● **YOUR ASSIGNMENT**
Give the lines of the material verbatim, from the first line to the line with "This screenshot has height=810, width=1512.", including both.

● **DATA EXTRACT**
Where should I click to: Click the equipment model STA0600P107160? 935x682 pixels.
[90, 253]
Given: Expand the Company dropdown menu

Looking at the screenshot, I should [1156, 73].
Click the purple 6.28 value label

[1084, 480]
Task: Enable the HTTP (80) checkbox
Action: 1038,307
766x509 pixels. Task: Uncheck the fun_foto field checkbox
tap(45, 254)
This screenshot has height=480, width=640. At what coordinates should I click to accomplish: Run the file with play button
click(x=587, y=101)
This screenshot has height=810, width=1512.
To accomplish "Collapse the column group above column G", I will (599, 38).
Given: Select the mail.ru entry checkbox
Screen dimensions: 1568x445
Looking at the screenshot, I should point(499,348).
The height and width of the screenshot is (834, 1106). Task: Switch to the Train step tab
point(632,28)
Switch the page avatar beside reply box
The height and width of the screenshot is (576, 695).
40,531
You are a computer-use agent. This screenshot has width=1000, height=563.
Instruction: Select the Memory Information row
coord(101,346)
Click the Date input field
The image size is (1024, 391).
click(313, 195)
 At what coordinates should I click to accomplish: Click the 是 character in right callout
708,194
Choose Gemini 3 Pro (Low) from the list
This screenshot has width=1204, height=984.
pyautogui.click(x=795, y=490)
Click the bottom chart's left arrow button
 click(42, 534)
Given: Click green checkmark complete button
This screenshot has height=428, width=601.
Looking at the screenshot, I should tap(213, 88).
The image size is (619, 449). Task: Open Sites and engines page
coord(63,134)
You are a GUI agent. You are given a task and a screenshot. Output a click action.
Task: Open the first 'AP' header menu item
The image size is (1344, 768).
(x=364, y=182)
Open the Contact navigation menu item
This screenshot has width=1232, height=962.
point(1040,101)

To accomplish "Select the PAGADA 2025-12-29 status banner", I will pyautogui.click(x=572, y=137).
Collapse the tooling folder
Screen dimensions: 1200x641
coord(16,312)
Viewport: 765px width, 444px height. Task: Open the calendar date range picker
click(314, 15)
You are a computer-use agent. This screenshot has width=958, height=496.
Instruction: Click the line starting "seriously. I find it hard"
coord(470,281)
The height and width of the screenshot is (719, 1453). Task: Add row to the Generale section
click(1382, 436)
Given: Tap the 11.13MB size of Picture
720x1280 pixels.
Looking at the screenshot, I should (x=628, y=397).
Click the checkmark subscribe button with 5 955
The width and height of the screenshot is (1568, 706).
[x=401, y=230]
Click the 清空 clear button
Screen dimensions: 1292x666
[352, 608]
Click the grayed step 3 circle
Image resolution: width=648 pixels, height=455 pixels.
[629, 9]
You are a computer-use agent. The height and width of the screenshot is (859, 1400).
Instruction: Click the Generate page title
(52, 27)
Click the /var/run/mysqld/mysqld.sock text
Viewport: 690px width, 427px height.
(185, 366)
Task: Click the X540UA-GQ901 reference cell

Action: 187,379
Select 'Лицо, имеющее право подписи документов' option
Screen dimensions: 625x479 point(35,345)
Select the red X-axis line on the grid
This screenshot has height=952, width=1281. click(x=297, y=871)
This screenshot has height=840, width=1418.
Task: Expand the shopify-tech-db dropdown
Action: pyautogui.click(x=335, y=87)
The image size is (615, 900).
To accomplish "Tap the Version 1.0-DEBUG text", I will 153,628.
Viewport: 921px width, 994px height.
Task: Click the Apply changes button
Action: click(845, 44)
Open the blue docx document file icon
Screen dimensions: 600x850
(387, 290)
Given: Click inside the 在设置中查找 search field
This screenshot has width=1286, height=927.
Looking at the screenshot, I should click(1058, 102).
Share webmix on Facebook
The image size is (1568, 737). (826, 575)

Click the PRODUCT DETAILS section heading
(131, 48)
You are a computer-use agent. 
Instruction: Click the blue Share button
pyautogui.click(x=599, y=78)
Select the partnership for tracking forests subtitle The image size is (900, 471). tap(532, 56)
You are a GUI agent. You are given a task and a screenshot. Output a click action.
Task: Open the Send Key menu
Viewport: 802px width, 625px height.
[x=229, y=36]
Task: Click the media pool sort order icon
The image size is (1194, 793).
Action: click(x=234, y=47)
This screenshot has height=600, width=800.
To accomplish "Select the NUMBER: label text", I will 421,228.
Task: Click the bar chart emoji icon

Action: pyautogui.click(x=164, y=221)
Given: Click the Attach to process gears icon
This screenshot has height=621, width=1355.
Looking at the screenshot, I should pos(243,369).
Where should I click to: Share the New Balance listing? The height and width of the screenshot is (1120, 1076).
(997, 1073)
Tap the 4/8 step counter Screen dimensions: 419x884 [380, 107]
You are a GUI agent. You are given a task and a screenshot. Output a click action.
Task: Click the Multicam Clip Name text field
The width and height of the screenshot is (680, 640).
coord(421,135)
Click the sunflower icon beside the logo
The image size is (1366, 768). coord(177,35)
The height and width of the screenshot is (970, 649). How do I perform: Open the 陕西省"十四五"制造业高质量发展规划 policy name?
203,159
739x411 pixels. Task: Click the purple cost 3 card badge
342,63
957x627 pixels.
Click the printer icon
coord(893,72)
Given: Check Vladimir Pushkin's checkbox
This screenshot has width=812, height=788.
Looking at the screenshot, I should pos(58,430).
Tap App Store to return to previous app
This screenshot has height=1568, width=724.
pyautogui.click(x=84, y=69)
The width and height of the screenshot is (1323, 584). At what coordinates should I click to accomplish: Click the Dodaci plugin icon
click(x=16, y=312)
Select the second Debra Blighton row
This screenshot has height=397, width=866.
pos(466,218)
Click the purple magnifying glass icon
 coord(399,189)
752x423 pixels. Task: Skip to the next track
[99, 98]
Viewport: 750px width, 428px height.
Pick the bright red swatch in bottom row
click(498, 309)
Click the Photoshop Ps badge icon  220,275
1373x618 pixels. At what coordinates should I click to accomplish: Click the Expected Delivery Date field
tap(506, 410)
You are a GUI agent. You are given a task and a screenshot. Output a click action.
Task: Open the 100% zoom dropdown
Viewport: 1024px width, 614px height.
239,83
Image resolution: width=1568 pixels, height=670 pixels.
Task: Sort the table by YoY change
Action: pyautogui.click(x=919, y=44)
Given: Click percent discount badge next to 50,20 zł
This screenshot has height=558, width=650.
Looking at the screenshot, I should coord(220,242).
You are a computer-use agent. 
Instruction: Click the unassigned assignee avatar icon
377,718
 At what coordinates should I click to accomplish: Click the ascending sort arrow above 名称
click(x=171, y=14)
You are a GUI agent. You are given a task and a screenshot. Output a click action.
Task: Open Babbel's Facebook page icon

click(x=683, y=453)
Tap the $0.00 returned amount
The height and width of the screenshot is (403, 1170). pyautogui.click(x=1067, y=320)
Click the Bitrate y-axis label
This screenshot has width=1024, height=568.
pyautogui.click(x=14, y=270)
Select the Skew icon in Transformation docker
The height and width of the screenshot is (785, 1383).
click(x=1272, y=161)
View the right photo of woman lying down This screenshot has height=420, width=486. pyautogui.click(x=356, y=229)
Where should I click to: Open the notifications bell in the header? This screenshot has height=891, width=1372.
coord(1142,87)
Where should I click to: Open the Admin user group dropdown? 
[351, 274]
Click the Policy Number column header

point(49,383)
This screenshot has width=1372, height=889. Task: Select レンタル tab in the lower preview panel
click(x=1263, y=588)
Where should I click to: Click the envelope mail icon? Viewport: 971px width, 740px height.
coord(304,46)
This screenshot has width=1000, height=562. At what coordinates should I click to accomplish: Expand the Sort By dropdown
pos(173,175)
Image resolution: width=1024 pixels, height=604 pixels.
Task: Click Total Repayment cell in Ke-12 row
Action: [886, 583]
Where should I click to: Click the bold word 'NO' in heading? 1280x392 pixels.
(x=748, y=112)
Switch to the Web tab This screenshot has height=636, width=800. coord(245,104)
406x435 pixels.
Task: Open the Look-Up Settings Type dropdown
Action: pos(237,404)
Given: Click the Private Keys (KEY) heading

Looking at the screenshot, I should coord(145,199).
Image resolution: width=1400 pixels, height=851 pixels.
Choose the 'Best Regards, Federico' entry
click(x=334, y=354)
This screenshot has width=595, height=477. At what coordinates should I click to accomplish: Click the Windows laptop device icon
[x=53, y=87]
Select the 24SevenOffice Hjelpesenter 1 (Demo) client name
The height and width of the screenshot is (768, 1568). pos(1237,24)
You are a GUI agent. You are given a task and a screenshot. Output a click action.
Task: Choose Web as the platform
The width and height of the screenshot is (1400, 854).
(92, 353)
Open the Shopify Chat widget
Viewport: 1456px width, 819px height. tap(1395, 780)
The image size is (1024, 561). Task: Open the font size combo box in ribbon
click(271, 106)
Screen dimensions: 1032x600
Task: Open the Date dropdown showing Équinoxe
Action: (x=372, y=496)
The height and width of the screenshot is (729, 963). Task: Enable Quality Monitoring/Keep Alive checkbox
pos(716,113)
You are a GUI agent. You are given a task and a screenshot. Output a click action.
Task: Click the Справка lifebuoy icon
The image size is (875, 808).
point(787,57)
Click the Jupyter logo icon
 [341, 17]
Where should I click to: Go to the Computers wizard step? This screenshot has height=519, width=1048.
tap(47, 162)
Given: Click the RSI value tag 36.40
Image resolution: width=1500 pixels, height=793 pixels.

● **ANSWER TO THIS EXERCISE**
Where should I click to: Click the equipment model STA0600P107160? 935x682 pixels.
[90, 253]
Given: Expand the Company dropdown menu

Looking at the screenshot, I should [1156, 73].
Click the purple 6.28 value label

[1084, 480]
Task: Enable the HTTP (80) checkbox
Action: 1038,307
766x509 pixels. Task: Uncheck the fun_foto field checkbox
tap(45, 254)
This screenshot has height=480, width=640. At what coordinates should I click to accomplish: Run the file with play button
click(x=587, y=101)
This screenshot has height=810, width=1512.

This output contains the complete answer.